Despite what many think, Lending Club operates much like a bank today. Lending Club is subject to, and complying fully with, the full panoply of federal and state consumer lending laws such as TILA, ECOA etc. Its loans are currently originated by a regulated bank (WebBank) which makes LendingClub adhere to "bank-like" levels of risk management and compliance. Lending Club has plenty of capital (20 per cent of managed assets) to support a banking operation and balance sheet growth. And Lending Club would have easy access to its loan customers for deposit marketing.

Of course there are some real issues. Lending Club's business is highly concentrated in one product - consumer installment lending - and some of its higher-risk loans could be problematic for regulators. Asset growth above a certain annual level in any bank can also be problematic. But Lending Club could continue to sell or securitise some loans to control these risks, albeit at a higher cost than holding them on balance sheet. And bank regulators today seem quite interested in bringing online lenders into the fold.

When you can't beat them, join them

Despite these concerns, industry observers think that Lending Club could become a bank if it really wanted to. But there would be costs to this path. Lending Club would probably have to restrain balance sheet growth for the next several years, particularly in higher-risk loans. It might also have to agree to broaden its product offerings, while bearing the miscellaneous burdens and costs that go along with being a bank. That would delay for some time realisation of the full financial benefit of bank deposit funding, but not necessarily restrict volume growth, as Lending Club could continue to sell loans to its existing investor community as its balance sheet grew to accommodate more originations over time. The transition would be messy and protracted, as it often is when a non-bank moves into regulated banking. Clear communications with equity investors would be critical to keeping the focus on the future configuration of the business as a bank.

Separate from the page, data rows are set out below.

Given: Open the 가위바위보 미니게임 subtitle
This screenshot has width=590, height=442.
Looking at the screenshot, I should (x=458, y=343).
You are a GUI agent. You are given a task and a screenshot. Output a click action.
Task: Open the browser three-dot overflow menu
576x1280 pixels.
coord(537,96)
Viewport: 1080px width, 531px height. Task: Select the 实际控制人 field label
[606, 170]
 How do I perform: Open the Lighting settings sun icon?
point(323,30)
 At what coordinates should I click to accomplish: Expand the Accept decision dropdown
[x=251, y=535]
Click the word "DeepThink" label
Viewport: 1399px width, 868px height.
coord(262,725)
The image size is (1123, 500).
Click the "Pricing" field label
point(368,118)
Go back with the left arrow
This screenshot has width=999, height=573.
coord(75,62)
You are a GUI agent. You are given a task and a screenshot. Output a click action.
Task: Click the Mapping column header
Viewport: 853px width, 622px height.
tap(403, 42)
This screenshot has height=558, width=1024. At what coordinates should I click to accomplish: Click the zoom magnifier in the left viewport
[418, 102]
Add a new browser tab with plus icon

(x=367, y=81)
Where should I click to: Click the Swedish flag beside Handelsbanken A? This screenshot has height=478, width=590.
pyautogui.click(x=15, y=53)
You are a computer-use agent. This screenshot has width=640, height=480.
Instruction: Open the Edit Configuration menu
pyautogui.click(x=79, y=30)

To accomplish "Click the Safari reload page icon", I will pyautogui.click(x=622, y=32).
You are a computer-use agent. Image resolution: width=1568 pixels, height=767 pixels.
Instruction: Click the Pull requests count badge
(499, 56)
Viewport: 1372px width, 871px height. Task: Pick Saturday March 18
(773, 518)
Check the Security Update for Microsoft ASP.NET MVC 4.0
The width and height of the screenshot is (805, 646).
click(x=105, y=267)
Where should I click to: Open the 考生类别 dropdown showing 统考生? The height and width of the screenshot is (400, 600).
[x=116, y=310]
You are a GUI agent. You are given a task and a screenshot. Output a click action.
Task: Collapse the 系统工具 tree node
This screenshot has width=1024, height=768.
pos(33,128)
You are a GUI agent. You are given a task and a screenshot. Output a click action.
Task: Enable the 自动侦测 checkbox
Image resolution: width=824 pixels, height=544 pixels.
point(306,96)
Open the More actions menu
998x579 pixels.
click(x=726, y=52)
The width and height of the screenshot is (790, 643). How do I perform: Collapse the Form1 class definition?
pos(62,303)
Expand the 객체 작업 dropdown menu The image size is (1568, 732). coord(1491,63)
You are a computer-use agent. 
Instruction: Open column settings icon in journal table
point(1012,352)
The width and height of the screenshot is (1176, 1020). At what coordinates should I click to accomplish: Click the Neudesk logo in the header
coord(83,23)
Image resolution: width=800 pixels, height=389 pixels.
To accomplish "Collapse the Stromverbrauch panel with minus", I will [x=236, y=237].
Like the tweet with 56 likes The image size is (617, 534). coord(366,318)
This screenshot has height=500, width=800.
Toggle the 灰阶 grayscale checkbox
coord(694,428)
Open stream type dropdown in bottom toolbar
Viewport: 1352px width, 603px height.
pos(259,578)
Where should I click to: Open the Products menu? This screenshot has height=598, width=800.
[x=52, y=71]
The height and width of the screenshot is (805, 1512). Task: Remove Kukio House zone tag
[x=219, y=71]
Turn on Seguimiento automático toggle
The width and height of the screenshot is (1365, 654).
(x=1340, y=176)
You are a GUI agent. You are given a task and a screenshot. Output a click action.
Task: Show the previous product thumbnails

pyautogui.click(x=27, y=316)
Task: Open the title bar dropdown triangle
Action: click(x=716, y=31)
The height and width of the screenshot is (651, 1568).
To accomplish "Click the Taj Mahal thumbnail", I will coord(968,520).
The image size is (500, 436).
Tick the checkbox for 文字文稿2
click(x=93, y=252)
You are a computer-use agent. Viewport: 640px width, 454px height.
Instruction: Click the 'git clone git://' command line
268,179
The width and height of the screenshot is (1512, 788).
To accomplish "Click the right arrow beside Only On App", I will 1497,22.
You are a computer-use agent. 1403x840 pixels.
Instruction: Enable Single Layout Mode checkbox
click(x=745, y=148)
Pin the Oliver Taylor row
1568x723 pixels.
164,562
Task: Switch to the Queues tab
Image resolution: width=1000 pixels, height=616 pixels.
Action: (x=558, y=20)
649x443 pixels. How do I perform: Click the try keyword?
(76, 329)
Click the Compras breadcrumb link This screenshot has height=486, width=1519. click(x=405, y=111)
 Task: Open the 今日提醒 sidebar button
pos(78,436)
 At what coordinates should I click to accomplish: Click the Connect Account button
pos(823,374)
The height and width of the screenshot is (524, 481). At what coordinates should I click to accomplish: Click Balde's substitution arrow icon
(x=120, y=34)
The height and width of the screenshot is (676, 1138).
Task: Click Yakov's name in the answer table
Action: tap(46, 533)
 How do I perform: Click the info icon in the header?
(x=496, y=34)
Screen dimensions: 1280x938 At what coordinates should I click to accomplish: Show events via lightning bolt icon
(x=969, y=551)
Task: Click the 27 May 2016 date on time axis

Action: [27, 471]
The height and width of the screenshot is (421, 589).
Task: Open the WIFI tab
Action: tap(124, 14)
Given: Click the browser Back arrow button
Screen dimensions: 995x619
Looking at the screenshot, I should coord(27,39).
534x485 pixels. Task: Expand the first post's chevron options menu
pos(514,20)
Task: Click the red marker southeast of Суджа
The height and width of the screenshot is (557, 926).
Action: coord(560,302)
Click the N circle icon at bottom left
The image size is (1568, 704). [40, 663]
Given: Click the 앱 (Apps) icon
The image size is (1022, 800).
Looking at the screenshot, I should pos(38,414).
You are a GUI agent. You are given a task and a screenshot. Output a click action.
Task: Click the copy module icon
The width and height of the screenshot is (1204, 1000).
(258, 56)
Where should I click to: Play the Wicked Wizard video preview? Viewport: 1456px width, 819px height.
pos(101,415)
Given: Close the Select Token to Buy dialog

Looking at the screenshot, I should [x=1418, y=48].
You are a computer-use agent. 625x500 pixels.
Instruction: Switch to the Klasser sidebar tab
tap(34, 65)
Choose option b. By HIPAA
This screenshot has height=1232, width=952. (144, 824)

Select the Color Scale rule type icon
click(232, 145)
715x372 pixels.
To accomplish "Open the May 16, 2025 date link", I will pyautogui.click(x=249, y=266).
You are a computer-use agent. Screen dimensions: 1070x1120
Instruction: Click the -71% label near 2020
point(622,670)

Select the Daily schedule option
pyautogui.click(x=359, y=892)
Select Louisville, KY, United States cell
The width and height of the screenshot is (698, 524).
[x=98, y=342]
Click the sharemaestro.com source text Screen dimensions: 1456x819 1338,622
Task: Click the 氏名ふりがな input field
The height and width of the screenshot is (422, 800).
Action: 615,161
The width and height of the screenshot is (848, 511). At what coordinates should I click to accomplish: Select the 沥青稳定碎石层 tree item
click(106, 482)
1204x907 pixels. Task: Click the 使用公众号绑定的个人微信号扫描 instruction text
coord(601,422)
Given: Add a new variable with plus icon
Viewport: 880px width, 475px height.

For Lending Club's management, job number one should be converting into a bank as soon as possible. That means submitting a credible business plan that shows the regulators that management understands that growth and yield goals need to be balanced against an appropriate risk appetite. A strong marketing plan will also be needed to gather necessary deposits and support customer growth. And Lending Club should pursue a bank acquisition to speed up the process and lessen concentration issues if the right partner can be found.

Time to admit the current model doesn't work

But there are plenty of changes that can and should happen immediately. The first step should be abandoning the cherished idea that true marketplace lending is a viable model. That should be easier to do now that Lending Club's ousted founder, Renaud Laplanche is reportedly setting up a competitor with a "hybrid" balance sheet model where some loans are held on balance sheet while others are securitised or sold.

Next, Lending Club should use some of its $800m cash hoard to hold loans and start earning spread income. Most other online lenders are already doing this. By building its balance sheet, Lending Club will be in a better position to weather temporary market disruptions and take advantage of less expensive securitisation funding. Securitisation will also broaden the base of institutional investors that can invest in Lending Club's loan products - many today can only invest in rated securities.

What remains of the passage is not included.